◆ PROVIDED PASSAGE ◆

Port Arthur’s drink menus of the 1940's confirm Mr. Ho’s recollections that Uncle John’s bar was a high-class place to see and be seen. In addition to an international array of brandies, whiskies and gins, there are mixed drinks named Automobile Cocktail, Horse’s Neck, Sherry Flip, even a Morning Cocktail. The lengthy wine list was startlingly superb for a Chinese restaurant. More than thirty of them, red and white. There were Chinese rice wines, German Rhine wines, and only two Italian wines. The French grape was prized as were Cognacs from Hennessy, Martell, and a Napoleon Fine Champagne cognac.

Top-shelf champagnes included Clicquot White Label, Pommery & Greno Sec, G.H. Mumm and Co. Extra Dry, Veuve Clicquot, Metropole Red Top, Louis Roederer, and Perrier Jouet Brut, Blue Top for around six bucks a quart. Great Western and Gold Seal were domestic bubblies for about half the price. The Bordeaux region was obviously a favorite with clarets from Medoc, St. Julien and Chateau Pontet Canet, even a dessert Sauterne and Haut Sauterne. Burgundies hailed from Macon, Pommard, Beaune -- the most expensive one was something called Splendid Rose Pink.

Port Arthur served more different beers and ales than one usually sees on Chinese menus from any period, including today. In addition to ten-cent glasses of tap suds, there was Pabst Milwaukee for twenty cents. Their better-known Blue Ribbon, tied at thirty cents with Budweiser Anheuser-Busch as the priciest beer. It was only twenty cents for imported British bottles of Guinness Stout or both White Label and Dogs Head from Bass. This world class high quality bar had 'Imported and Domestic Cigars and Cigarettes Always on Hand.'

The 1943 Port Arthur bills of fare were printed in red and black on heavy card stock. Complex cover graphics include the Chinese characters for Liu Sun, the Chinese name for the Port Arthur peninsula, site of the Boxer Rebellion. There were two other characters on it that tell a lot about what is important to the Ho family: Gung Yin, or 'respectful welcome.' The name Port Arthur in English was done in now-cliché brush-stroke letters meant to imitate Chinese calligraphy. Old-fashioned line drawings of clouds, which can symbolize wealth, run up and down the sides, and there is a dragon, two phoenixes and other mythical creatures.

◆ GIVEN REQUEST A ◆
In the passage on the Port Arthur menus, what colors were the 1943 bills of fare printed in?
◆ GIVEN REQUEST B ◆
Please continue the passage on the Port Arthur menus from where it stops.

◆ DATA ◆
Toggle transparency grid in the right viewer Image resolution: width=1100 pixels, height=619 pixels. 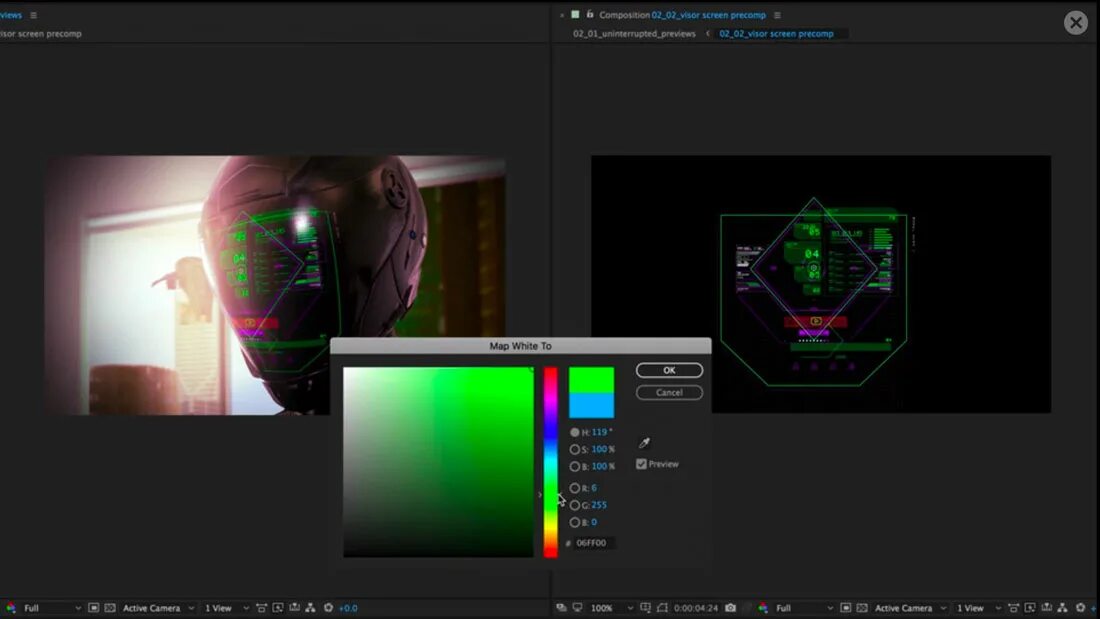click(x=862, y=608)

* * *

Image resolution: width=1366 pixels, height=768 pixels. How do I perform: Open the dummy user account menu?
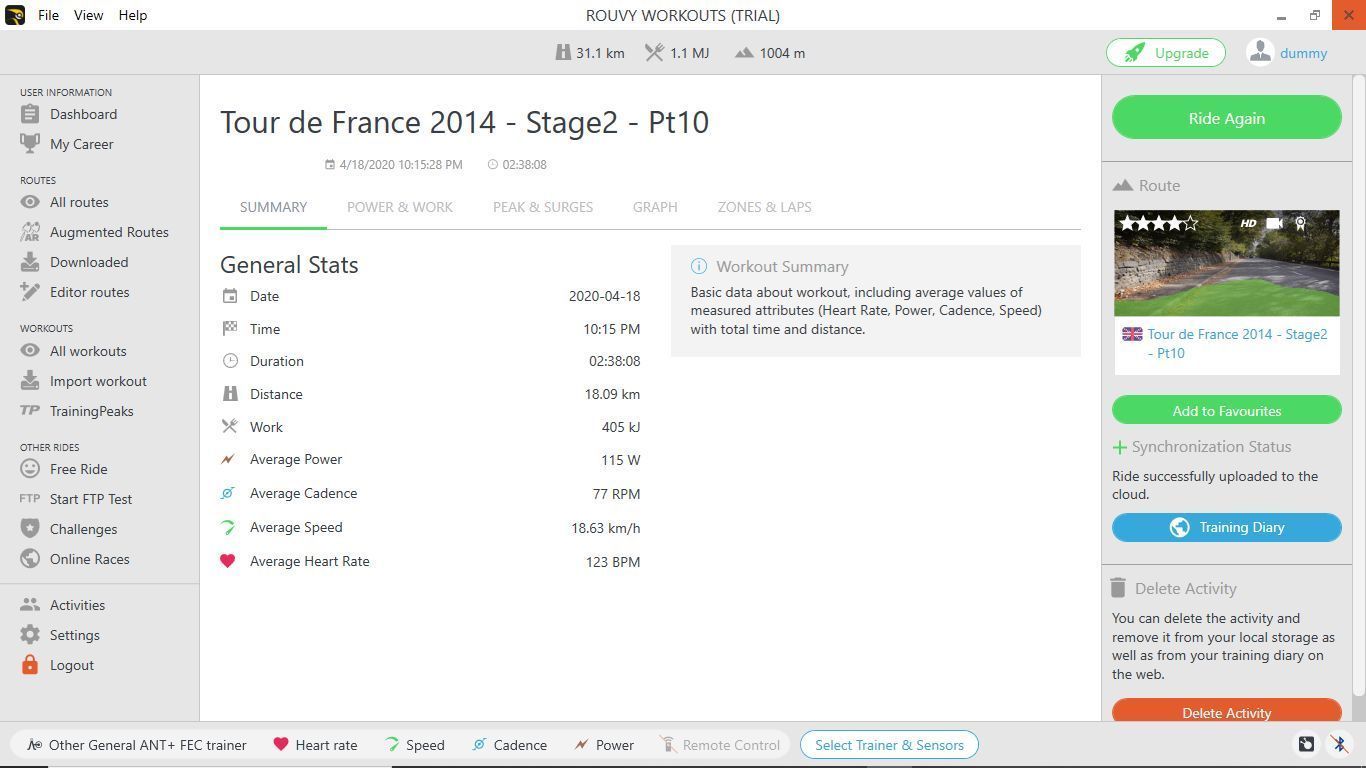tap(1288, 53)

◆ ANSWER A ◆
Red and black.

◆ ANSWER B ◆
There is one other Chinese character on the cover of the Port Arthur menu, the symmetrical Fa Long or 'method of turning.' It is repeated four times as a decorative motif, once in each direction. The ancient symbol illustrates a principal tenet of Buddhism, that life is ever-turning, that even in death there is reincarnation. Chinese people would know from the symbol that Liu Sun served vegetarian food befitting Buddhists. Today it is part of the name of the Chinese religious group Fa Long Gung, but most Westerners would not have recognized the symbol until the 1940's--it is the swastika.

Port Arthur's balcony and third-floor served food that was as good if not better than what was available in China, Polly reports. The head chef was Siu Tong and thoughts of his chicken stuffed with sticky rice and Chinese meats makes her pine for a style of regal Cantonese cookery that has all but vanished.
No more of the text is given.